As it suffused the room, they saw that they were no longer alone and Lex had to wonder if they ever had been.
Soo-Lee gasped.
Creep made a pained sound.
And Lex just sighed. What now? What the hell now?
He knew the room he was seeing was not the room they had originally been in. There was no bookcase or antiquated TV set or console stereo. All that was gone. They were in some sort of workroom that looked like it was part doll factory and part Frankenstein’s laboratory. Two of the walls were hung with hairless doll heads and smooth unpainted doll faces, limbs of assorted sizes, the torsos of children right up to the torsos of adults. None of them looked as lifeless as they should have. He sensed movement in the faces… subtle, secretive, impossible… but there, a slow and yet deliberate crawl of facial muscles beneath waxen skins. Even the limbs were shifting, fingers unfurling, the chests of the bodies rising and falling with measured respiration.

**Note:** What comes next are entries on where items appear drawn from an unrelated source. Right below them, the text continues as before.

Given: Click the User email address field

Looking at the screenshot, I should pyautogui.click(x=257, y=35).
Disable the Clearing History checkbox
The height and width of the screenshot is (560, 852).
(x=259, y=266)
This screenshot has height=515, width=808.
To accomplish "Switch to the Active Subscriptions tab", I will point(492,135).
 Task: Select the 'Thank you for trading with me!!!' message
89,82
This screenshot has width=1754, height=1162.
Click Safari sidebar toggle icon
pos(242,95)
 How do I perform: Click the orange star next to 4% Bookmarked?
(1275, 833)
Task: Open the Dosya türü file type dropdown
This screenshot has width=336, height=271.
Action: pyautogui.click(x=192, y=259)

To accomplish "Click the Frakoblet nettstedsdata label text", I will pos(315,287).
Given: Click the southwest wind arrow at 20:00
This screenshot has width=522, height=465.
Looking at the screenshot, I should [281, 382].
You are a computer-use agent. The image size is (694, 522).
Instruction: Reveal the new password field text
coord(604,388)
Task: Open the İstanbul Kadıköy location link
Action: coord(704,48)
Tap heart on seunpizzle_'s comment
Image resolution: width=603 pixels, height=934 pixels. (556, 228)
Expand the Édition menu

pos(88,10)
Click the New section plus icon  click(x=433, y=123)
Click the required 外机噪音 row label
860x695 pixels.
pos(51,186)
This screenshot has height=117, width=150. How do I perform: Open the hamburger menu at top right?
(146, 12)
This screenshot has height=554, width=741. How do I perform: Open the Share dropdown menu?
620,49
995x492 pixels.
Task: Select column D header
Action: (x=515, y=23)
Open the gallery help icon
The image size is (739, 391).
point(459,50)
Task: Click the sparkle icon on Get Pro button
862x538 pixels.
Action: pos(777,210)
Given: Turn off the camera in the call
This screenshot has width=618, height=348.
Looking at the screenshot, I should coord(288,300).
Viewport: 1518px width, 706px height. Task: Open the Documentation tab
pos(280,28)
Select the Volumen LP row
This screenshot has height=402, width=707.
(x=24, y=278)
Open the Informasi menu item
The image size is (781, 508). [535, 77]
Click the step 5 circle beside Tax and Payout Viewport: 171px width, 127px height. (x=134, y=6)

The flickering orange light only enhanced this and made Lex’s skin feel like it was going to inch right off his bones.
He held Soo-Lee’s hand tighter and that of Creep, whose own hand felt limp and rubbery.
Don’t lose it, he warned himself. This is important. Part horror show and part history lesson.
Another wall was hung with what looked like archaic, well-yellowed anatomy prints. Lex thought he recognized several Da Vinci drawings, elaborately rendered explorations of the human body. There were dozens of them, all crowding for space, many tacked right over the top of others or overlapping one another. They were very old, most ripped and dog-eared, faded from age. There was everything from detailed explorations of the human skull to the musco-skeletal system, nervous system and lymphatics. There were also engineering prints where the organs were replaced by arcane machinery, pullies and wires and unbelievably complex clockwork gears.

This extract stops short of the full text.